2 Materials and methods
2.1 General information and grouping of patients
This retrospective study included 2247 cases of thyroid nodules (including 927 benign nodules and 1320 malignant nodules) treated at the Second Hospital of Shandong University from March 2016 to October 2023. All patients underwent thyroid ultrasound examinations before surgery or puncture. The digital ultrasound images were gathered from the ultrasound workstation.

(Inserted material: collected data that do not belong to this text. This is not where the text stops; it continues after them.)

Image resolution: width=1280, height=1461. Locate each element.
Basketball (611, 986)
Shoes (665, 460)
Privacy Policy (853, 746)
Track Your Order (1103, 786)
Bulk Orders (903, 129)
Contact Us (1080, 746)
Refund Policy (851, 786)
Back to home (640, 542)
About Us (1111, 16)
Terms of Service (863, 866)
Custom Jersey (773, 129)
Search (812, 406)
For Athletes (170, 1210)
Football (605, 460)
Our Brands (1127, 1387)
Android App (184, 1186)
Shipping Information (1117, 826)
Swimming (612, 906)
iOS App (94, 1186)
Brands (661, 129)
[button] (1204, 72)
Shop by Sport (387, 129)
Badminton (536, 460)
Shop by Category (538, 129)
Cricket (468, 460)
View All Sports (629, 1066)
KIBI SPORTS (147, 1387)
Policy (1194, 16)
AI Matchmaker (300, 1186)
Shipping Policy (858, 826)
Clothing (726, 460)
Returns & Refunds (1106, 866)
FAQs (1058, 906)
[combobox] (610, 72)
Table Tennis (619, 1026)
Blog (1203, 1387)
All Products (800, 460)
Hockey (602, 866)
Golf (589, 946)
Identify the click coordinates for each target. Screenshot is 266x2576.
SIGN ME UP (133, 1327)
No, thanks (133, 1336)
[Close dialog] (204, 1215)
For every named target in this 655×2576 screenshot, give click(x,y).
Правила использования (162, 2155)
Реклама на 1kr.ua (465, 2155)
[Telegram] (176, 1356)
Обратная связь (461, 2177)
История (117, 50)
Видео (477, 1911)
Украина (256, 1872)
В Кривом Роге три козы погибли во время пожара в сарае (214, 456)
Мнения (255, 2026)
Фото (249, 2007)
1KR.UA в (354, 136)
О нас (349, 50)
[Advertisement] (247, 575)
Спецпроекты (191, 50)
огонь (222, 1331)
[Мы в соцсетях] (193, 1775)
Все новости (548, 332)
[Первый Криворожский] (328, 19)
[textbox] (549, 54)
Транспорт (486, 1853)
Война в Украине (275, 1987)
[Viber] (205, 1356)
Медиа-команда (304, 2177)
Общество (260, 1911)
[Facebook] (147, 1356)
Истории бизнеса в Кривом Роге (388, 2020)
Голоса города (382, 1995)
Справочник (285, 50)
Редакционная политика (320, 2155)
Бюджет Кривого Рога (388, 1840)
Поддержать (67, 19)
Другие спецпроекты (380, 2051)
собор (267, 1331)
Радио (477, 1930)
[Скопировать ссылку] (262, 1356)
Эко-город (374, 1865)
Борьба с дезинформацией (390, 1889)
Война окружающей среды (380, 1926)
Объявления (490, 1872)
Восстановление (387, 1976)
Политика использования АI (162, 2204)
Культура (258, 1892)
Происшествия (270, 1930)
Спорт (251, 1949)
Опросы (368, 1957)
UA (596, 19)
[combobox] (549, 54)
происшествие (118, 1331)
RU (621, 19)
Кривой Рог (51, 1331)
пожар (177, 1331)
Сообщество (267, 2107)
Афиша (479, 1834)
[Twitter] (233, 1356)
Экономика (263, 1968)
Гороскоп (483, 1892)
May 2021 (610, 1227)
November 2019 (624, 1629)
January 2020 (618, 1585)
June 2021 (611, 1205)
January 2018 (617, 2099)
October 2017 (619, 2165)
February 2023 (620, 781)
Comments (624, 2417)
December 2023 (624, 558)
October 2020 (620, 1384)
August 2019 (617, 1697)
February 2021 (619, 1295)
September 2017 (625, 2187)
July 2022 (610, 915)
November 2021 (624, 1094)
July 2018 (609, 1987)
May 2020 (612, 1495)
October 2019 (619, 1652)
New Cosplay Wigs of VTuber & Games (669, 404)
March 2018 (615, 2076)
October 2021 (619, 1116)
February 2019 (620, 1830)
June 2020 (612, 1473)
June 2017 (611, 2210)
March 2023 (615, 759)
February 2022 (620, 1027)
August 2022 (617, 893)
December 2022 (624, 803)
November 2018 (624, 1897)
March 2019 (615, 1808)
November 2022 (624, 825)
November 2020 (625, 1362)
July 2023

Inclusion criteria (1): Preoperative or pre-puncture thyroid ultrasound examination; (2) Clear ultrasound image, with complete transverse and longitudinal images of the same nodule; (3) Complete clinical data; (4) Clear pathological diagnosis after surgery or puncture. Exclusion criteria: (1) Multiple (more than one) nodules on the same ultrasound section; (2) The required image section overlaps with measurement scales, Color Doppler Flow Imaging (CDFI) information, or elastography information, etc.; (3) Nodule puncture was performed before the ultrasound examination in our hospital; (4) Incomplete clinical data; (5) The pathological diagnosis is unclear.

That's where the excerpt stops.